Foreword

to the book Relational Data Mining,
edited by Saso Dzeroski and Nada Lavrac
Springer, Berlin, 2001

The area of data mining, or knowledge discovery in databases, started to receive a lot of attention in the 1990s. Developments in sensing, communications and storage technologies made it possible to collect and store large collections of scientific and industrial data. The abilities to analyze such data sets had not developed as fast. Data mining research arouse at the intersection of several different research areas, notably statistics, databases, machine learning and algorithms. The area can loosely be defined as the analysis of large collections of data for finding models or patterns that are interesting or valuable.

The development of data mining methods requires the solution of several different types of problems. The data can have a very large number of dimensions, indicating that for example examining every pair of variables is impractical. The data can have hundreds of millions of observations, and therefore only a limited number of passes through the data can be done.

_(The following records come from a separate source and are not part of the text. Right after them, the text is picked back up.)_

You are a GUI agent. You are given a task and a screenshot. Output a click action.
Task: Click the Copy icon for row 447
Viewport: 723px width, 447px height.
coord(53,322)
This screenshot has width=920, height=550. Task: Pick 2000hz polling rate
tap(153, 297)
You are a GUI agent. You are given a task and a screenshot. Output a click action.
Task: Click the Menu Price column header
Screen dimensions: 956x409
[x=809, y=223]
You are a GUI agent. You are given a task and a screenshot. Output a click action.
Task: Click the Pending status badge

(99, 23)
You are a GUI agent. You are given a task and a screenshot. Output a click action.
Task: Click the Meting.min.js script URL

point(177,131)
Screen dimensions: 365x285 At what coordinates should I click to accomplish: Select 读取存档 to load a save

The data can be observations of a process about which very little is known; hence there is no background knowledge available, and thus selection of appropriate models can be challenging. Or there can be heaps of background knowledge available, and methods that overlook it are destined to fail.

Most data mining methods have been developed for data in the traditional matrix form: rows represent observations, and columns represent variables. This representation has been the traditional one used in statistics, and it has many advantages. For example, matrix operations can be used to represent several data analytic procedures quite succintly, and these representations make it possible to devise efficient algorithms.

However, data about the real world is seldom of this form. Rather, the application domain contains several different types of entities, of which different types of data are known. Only recently has a large body of research aimed at data mining on such data emerged.

Relational data mining studies methods for knowledge discovery in databases when the database has information about several types of objects. This, of course, is usually the case when the database has more than one table. Hence there is little doubt as to the relevance of the area; indeed, one can wonder why most of data mining research has concentrated on the single table case.

Relational data mining has its roots in inductive logic programming, an area in the intersection of machine learning and programming languages. The early work in this area aimed at the synthesis of nontrivial programs from examples and background knowledge. The results were quite fascinating, but the true applicability of the techniques became clear only when the focus changed to the discovery of useful pieces of information from large collections of data, i.e., when the techniques started to be applied to data mining issues.

The present book Relational Data Mining provides a thorough overview of different techniques and strategies used in knowledge discovery from multi-relational data. The chapters describe a broad selection of practical inductive logic programming approaches to relational data mining and give a good overview of several interesting applications. I hope that the book will stimulate the interest for practical applications of relational data mining and further research in the development of relational data mining techniques.

Heikki Mannila, Helsinki, June 2001